On to what’s going on. A neighbor in our housing development has procured a coon-dog which barks incessantly. I’m not kidding—that hound refuses to shut the fuck up. He barks non-stop hour after hour. He drones on and on and on at all hours of the night. My house is fairly soundproof, but there are times when he can be incredibly irritating. I’ve spoken to the owner—who’s a nice guy—and is very apologetic. He tells me for one thing, the dog is bred to bark. That’s just what he does.

Another problem, the dog is kept on the edge of woods where there are coons running rampant. The dog goes ape shit at the very thought of a coon. The owner has tried a shock collar to control the barking, but doesn’t like that approach. For one thing, he considers it a bit cruel—and secondly never knows exactly why the dog is barking. If the dog is going ape-shit over a nearby coon, the last thing he wants to do is correct him for doing what he’s being trained to do. I fully understand, but still it’s an irritating ordeal.

Good news, though—I have found a solution. I don’t know why, but the dog is absolutely terrified of a weed whacker. I noticed while trimming the hillside next to his kennel that as soon as I pulled the cord, he retreated into his doghouse and refused to come out for hours. The next time he went on a barking jag, I walked into the yard and gave a couple of yanks to the old string trimmer—and he was silent for the rest of the night. It’s amazing, but it works. Sometimes he loses his shit about 1:00 in the morning. So, I’m on the back deck in my underwear firing up the old string trimmer…a few moments aggravation for a good night’s sleep—it’s a fair trade off.

I’ve told you about my upbringing in the hills surrounding Big Stone Gap, Virginia. Did you know there’s a book called Big Stone Gap? A girl named Adrianna Trigiani wrote it. She’s a high falutin’ (is that really a word?) New York City writer now. However, she grew up with the rest of us. She was ahead of me in school, but I remember her brother and sister. They had little to do with me. However, her writing has brought tons of acclaim to our little mountain hamlet and now…get this…they are preparing to turn the book into a movie to be shot on location in Big Stone!!!!! Turns out the starring role may be played by none other than Reese Witherspoon (hubba, hubba).

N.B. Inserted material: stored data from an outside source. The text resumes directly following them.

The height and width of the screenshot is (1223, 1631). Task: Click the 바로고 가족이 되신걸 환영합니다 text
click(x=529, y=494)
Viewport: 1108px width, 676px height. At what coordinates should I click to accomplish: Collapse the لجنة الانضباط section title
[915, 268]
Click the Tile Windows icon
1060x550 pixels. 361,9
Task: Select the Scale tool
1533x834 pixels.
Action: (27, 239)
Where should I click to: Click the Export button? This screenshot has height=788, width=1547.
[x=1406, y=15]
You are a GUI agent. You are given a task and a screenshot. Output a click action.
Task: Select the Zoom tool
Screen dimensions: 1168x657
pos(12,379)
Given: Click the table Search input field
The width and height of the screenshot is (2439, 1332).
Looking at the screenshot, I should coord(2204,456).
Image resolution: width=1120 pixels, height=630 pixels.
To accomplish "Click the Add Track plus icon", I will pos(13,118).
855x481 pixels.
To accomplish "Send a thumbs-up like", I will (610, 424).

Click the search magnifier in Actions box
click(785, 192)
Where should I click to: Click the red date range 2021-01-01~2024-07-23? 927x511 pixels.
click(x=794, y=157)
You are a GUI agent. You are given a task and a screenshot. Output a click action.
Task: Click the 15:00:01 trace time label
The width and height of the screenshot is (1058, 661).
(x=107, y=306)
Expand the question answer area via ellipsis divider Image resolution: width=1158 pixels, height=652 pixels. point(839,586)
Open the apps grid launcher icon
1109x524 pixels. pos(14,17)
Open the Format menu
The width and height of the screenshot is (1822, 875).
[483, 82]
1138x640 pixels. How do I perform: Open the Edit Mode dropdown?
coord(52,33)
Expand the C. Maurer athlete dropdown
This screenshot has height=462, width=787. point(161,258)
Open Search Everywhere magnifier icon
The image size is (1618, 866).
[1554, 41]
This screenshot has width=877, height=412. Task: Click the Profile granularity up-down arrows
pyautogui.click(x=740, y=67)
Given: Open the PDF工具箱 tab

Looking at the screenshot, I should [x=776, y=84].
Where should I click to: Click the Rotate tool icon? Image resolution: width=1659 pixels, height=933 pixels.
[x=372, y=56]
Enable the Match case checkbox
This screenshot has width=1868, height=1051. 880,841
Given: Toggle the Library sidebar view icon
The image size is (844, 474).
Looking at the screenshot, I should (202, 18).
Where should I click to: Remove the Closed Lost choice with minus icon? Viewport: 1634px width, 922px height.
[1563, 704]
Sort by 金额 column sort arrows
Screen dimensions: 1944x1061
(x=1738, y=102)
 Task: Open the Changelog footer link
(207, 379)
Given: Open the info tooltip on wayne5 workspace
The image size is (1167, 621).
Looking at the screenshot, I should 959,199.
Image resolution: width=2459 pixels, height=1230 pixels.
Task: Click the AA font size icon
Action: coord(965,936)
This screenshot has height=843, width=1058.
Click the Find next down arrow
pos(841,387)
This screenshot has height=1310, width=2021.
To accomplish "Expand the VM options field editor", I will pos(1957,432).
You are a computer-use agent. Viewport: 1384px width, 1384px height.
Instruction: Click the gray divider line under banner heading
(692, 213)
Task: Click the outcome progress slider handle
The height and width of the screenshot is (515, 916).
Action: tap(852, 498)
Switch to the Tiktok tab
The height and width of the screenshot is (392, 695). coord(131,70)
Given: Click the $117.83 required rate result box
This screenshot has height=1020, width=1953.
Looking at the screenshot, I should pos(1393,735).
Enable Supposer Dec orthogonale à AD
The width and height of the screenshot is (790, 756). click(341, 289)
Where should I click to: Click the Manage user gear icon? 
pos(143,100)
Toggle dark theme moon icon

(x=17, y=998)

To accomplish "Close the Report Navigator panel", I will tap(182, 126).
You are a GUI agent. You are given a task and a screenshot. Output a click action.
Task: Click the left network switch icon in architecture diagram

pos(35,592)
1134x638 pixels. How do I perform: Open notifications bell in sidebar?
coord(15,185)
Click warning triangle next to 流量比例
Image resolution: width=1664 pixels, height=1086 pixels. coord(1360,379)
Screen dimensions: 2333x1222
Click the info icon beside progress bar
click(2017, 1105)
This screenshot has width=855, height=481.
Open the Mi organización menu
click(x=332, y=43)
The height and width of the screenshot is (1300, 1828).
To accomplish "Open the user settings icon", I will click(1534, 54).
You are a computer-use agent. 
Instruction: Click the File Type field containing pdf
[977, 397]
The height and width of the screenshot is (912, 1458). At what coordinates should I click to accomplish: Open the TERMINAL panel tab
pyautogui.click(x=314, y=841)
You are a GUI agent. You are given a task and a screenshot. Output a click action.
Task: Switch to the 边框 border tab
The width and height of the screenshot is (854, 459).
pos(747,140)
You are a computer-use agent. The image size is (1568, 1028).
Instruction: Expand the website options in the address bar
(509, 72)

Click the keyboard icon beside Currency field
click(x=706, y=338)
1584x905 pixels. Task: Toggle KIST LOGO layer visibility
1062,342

Of course everybody will be clamoring to be an “extra” and hoping to be noticed by all of the Hollywood talent scouts. Good grief, it will be a mess. You just know for a month the whole town will be all to hell with long haired weirdos wandering around looking for a place that serves organic humus or whatever. Guess they’ll just have to adjust to deep fried everything and ice tea that is eternally sweet. Probably not though. You know all the hillbillies will want to act all high falutin’ themselves. Stringer’s Restaurant will start offering Peat Moss pitas and stop serving chicken and dumplings. Instead of a bag of Moore ’s BBQ potato chips and a sloppy cheeseburger at Dairy Delite, everybody will start eating trail mix and Boca burgers. Sigh. The only thing that is certain—is that nothing is certain.

It wouldn’t be our first brush with Hollywood fame. I remember the previous “big event” that put us on the map.   Elizabeth Taylor was married to Senator John Warner—who may have been governor at the time…I just can’t recall. Anyway, he was making a big show-off visit to town back when I was in middle school. This was when Liz was in her transformation from the Cleopatra hottie—to what we have today…translation—she was sucking down food like a Hoover pulls dust mites.

They had a big shindig planned at what then was the finest restaurant in town, Fraley’s Coach House. Apparently while Big John was out front pressing the flesh with constituents, Liz was back in the kitchen pressing the chicken flesh into her pie hole. She apparently was gorging on fried chicken and got a bone hung in her throat causing all manner of choking commotion. She had to be rushed off to the local hospital to be given a full-blown throat cleansing. It was a big to-do…the Paparazzi had a field day with it and it even led to a famous Saturday Night Live skit with John Belushi playing Liz and two fisting fried chicken—it was hysterical. Ah, good times.